• **Listed entries**:
········
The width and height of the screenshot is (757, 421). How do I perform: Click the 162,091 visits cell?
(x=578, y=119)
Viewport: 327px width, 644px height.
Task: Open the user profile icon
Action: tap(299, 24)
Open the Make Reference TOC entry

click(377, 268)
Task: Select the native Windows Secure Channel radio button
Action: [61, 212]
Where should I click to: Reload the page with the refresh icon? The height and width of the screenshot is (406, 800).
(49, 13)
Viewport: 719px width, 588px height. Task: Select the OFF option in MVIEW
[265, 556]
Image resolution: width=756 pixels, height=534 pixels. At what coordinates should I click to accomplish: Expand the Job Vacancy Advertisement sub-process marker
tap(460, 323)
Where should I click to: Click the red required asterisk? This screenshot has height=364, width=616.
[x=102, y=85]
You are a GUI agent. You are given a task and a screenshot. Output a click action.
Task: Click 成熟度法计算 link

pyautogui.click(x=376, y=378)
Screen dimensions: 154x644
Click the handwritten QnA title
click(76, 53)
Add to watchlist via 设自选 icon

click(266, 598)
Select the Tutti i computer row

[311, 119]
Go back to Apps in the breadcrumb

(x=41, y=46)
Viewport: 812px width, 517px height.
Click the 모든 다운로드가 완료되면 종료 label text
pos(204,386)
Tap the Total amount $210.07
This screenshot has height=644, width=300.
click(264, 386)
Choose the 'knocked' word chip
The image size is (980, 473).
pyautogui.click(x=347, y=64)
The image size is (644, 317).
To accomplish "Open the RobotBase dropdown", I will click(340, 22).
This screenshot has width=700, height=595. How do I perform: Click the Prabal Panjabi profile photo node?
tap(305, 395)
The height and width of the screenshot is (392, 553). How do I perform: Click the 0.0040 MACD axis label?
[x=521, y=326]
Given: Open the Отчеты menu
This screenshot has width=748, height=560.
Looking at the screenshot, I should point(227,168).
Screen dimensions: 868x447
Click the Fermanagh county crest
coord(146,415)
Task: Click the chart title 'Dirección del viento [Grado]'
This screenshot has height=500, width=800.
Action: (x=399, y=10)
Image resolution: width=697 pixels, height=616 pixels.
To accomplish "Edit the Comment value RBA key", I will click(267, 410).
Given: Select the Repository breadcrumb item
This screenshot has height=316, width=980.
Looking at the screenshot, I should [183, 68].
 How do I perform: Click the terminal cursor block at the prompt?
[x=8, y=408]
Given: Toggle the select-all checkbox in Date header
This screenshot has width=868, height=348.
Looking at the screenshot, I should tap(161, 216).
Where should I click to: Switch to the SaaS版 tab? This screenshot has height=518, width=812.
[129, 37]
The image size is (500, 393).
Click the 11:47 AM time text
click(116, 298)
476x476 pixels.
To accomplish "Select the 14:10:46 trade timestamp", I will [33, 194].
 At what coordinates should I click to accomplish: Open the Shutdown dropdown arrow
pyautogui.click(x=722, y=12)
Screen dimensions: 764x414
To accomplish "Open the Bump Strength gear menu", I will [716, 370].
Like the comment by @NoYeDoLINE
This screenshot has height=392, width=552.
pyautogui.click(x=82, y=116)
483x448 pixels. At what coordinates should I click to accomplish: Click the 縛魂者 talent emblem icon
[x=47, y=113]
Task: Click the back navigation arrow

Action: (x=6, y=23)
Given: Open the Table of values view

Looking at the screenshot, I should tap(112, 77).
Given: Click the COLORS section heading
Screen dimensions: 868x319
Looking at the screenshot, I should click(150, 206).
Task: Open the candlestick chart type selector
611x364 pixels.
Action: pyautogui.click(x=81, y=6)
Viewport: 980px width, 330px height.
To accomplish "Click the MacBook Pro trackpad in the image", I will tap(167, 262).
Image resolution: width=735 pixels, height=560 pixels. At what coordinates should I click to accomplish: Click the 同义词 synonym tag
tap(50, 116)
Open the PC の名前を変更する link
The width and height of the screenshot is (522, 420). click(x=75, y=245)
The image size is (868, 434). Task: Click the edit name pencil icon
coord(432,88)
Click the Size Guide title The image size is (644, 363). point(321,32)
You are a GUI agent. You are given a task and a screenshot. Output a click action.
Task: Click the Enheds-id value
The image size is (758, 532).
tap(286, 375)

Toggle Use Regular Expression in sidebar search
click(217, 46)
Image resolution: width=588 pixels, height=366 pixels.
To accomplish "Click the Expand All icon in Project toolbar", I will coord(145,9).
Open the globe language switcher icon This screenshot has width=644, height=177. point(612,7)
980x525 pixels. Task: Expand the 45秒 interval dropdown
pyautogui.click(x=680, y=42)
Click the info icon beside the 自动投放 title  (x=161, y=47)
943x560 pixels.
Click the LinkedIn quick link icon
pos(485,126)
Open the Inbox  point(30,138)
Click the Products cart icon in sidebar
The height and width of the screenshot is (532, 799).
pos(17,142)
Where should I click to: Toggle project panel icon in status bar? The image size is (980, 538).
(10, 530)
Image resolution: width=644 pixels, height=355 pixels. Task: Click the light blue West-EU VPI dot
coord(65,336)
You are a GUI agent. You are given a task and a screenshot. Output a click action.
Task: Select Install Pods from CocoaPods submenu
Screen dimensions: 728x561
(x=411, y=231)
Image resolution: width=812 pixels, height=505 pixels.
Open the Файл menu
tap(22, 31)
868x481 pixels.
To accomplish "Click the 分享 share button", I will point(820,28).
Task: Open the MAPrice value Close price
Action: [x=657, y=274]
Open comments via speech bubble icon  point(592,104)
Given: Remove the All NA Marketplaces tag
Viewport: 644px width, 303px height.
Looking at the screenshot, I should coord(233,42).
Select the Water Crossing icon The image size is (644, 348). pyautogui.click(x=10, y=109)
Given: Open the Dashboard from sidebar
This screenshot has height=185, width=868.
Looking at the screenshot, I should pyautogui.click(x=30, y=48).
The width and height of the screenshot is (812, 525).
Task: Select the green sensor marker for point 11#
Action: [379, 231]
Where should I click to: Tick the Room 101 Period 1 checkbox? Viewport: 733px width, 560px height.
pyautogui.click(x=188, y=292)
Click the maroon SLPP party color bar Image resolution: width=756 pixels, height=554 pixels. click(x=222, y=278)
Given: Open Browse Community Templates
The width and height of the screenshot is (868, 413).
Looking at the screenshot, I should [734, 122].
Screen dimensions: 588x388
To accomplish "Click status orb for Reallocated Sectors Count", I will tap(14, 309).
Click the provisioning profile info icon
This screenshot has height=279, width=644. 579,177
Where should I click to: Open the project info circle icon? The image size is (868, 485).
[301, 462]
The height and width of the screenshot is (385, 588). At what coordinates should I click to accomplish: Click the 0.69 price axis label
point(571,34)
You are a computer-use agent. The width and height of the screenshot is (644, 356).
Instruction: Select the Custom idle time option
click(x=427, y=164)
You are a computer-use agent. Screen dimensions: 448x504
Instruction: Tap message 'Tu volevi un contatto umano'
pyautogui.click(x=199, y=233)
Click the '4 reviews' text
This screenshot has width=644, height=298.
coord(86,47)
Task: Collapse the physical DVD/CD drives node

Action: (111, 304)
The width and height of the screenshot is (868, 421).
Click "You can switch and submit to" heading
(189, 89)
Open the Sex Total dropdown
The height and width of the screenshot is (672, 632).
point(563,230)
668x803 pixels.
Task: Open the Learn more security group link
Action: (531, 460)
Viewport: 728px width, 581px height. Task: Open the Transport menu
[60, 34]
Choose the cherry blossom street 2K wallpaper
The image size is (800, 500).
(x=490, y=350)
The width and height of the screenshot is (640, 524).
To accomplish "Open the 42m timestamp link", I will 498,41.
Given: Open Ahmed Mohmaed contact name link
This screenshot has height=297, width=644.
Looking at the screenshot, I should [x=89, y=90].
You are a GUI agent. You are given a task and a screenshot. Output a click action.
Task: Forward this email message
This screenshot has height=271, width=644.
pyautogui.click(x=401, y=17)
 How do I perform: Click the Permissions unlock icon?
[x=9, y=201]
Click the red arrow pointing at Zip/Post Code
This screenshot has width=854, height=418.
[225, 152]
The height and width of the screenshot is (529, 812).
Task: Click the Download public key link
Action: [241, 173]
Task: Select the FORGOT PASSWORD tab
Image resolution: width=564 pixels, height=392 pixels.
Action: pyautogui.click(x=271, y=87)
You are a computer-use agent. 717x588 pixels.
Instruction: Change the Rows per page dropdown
········
Please copy the lines in the records above between the one holding "Where should I click to: Switch" and the one holding "Viewport: 980px width, 330px height.", inclusive, exactly and with no other line.

Where should I click to: Switch to the SaaS版 tab? This screenshot has height=518, width=812.
[129, 37]
The image size is (500, 393).
Click the 11:47 AM time text
click(116, 298)
476x476 pixels.
To accomplish "Select the 14:10:46 trade timestamp", I will [33, 194].
 At what coordinates should I click to accomplish: Open the Shutdown dropdown arrow
pyautogui.click(x=722, y=12)
Screen dimensions: 764x414
To accomplish "Open the Bump Strength gear menu", I will [716, 370].
Like the comment by @NoYeDoLINE
This screenshot has height=392, width=552.
pyautogui.click(x=82, y=116)
483x448 pixels. At what coordinates should I click to accomplish: Click the 縛魂者 talent emblem icon
[x=47, y=113]
Task: Click the back navigation arrow

Action: (x=6, y=23)
Given: Open the Table of values view

Looking at the screenshot, I should tap(112, 77).
Given: Click the COLORS section heading
Screen dimensions: 868x319
Looking at the screenshot, I should click(150, 206).
Task: Open the candlestick chart type selector
611x364 pixels.
Action: pyautogui.click(x=81, y=6)
Viewport: 980px width, 330px height.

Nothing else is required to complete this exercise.